== EXERCISE DIRECTIONS ==
The output consists only of the lines from the one with "The width and height of the screenshot is (540, 1148)." through the end of the records, each printed exactly, and contains no pictures.

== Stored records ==
-*-

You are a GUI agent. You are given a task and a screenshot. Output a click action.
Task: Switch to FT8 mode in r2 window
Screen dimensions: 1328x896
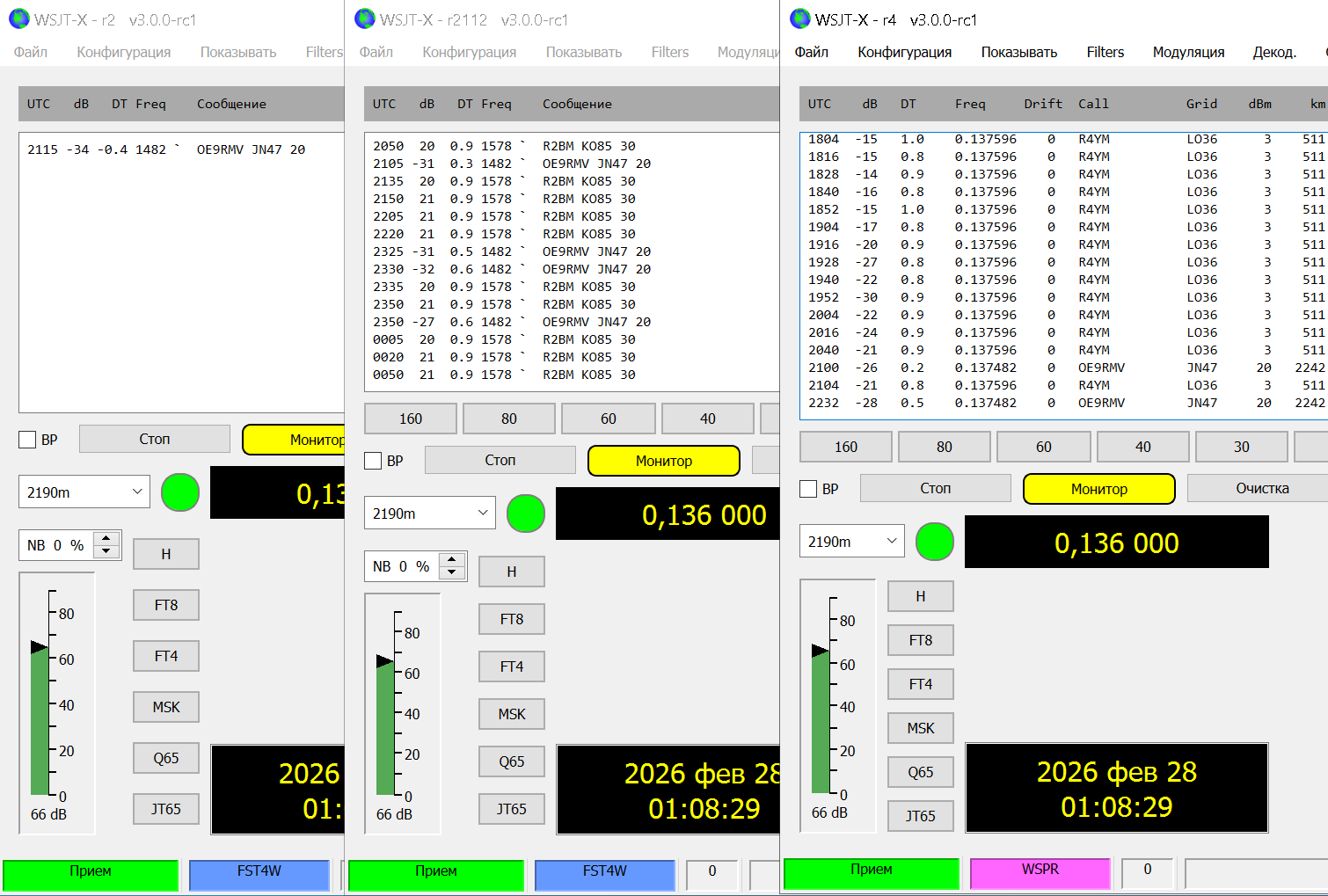click(165, 605)
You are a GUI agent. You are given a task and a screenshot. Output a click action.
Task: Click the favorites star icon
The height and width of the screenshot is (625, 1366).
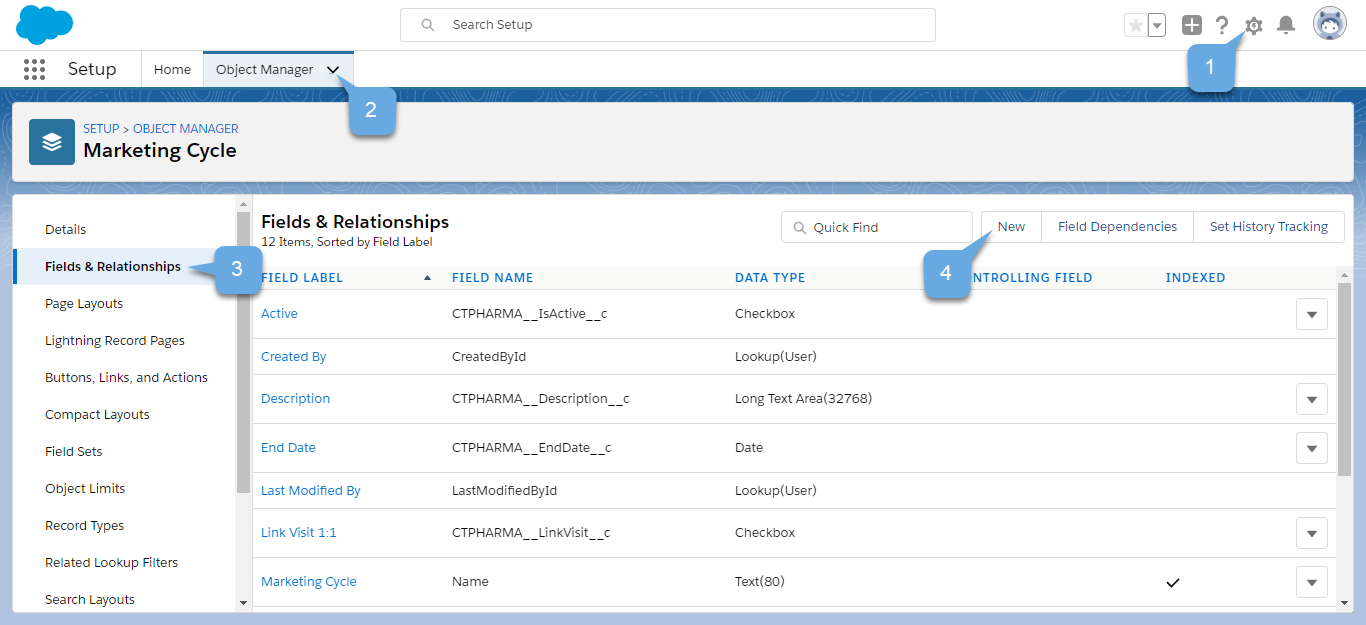1135,26
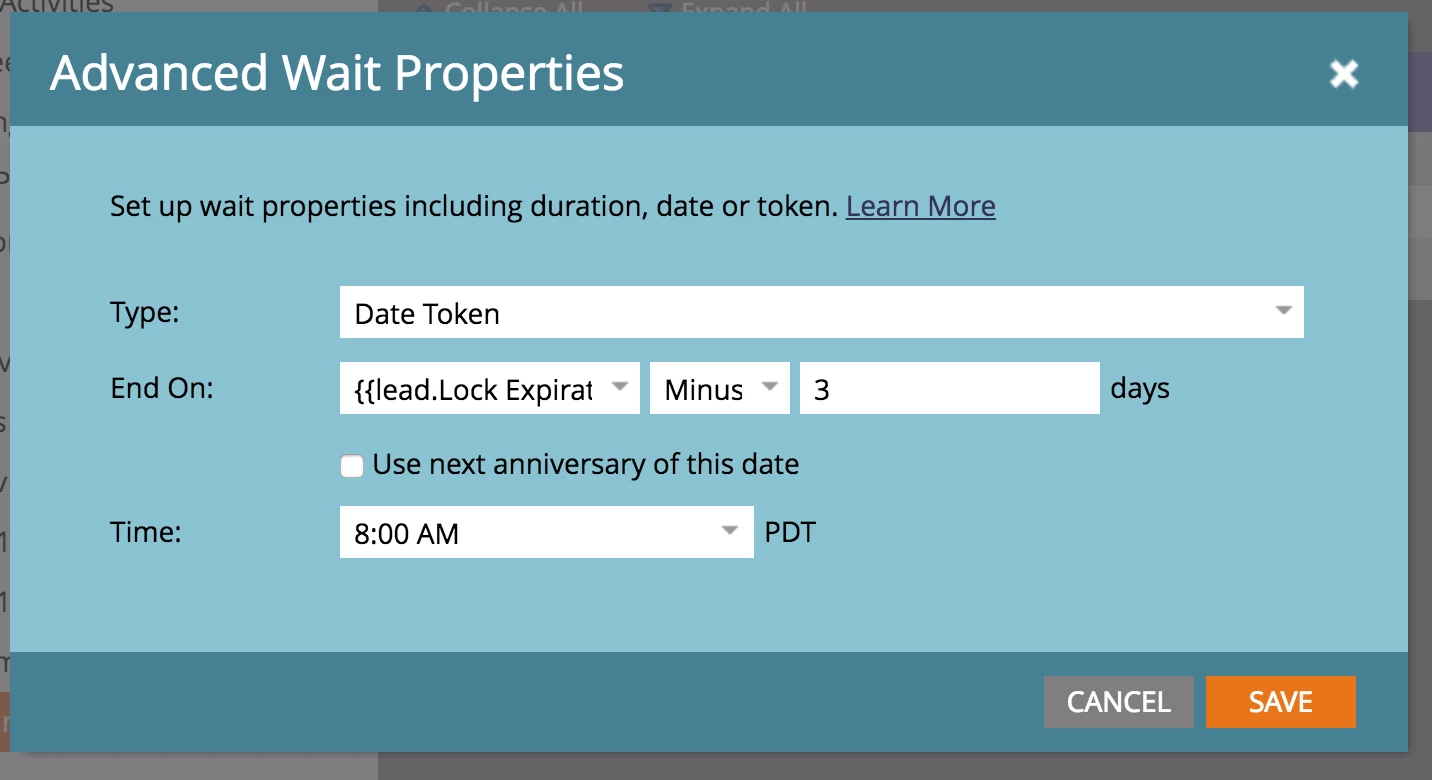Enable the next anniversary checkbox

(352, 466)
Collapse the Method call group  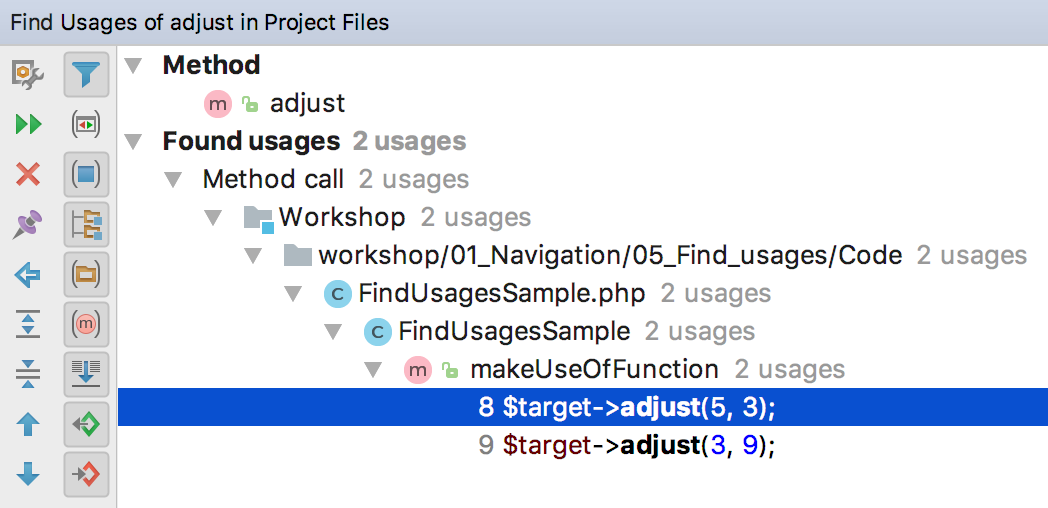coord(173,180)
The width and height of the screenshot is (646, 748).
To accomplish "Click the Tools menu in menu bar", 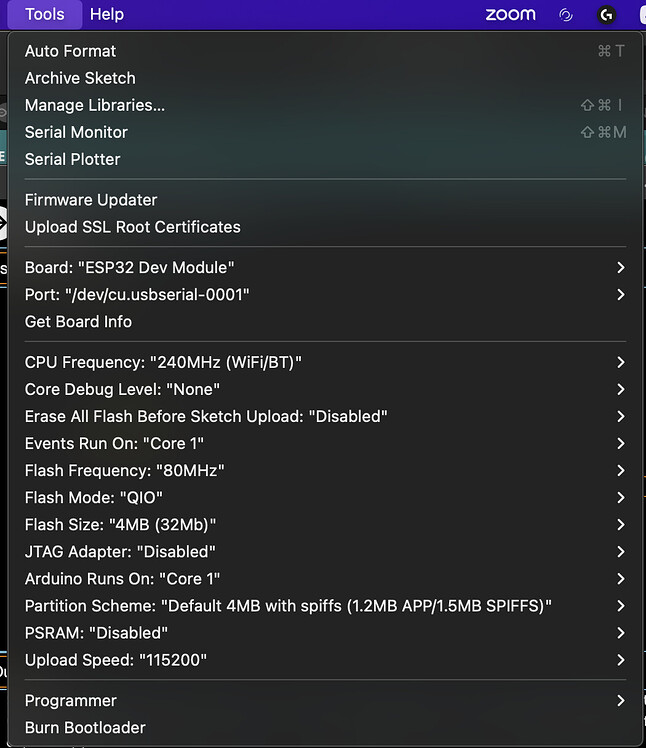I will 45,14.
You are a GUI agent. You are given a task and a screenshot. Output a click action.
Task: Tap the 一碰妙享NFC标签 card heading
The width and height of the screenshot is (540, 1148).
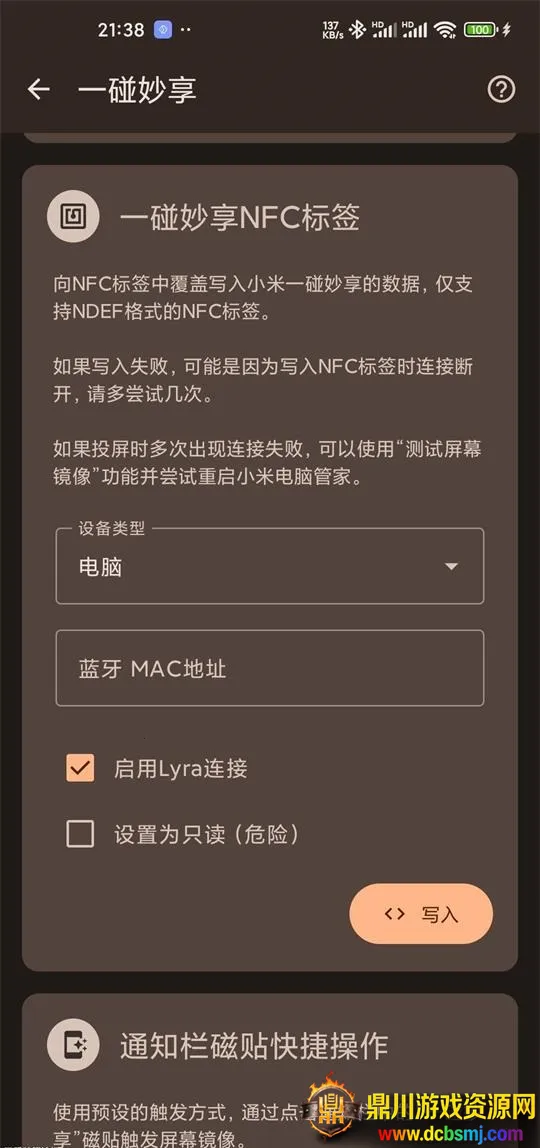click(240, 217)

-*-

== ANSWER ==
The width and height of the screenshot is (540, 1148).
click(240, 217)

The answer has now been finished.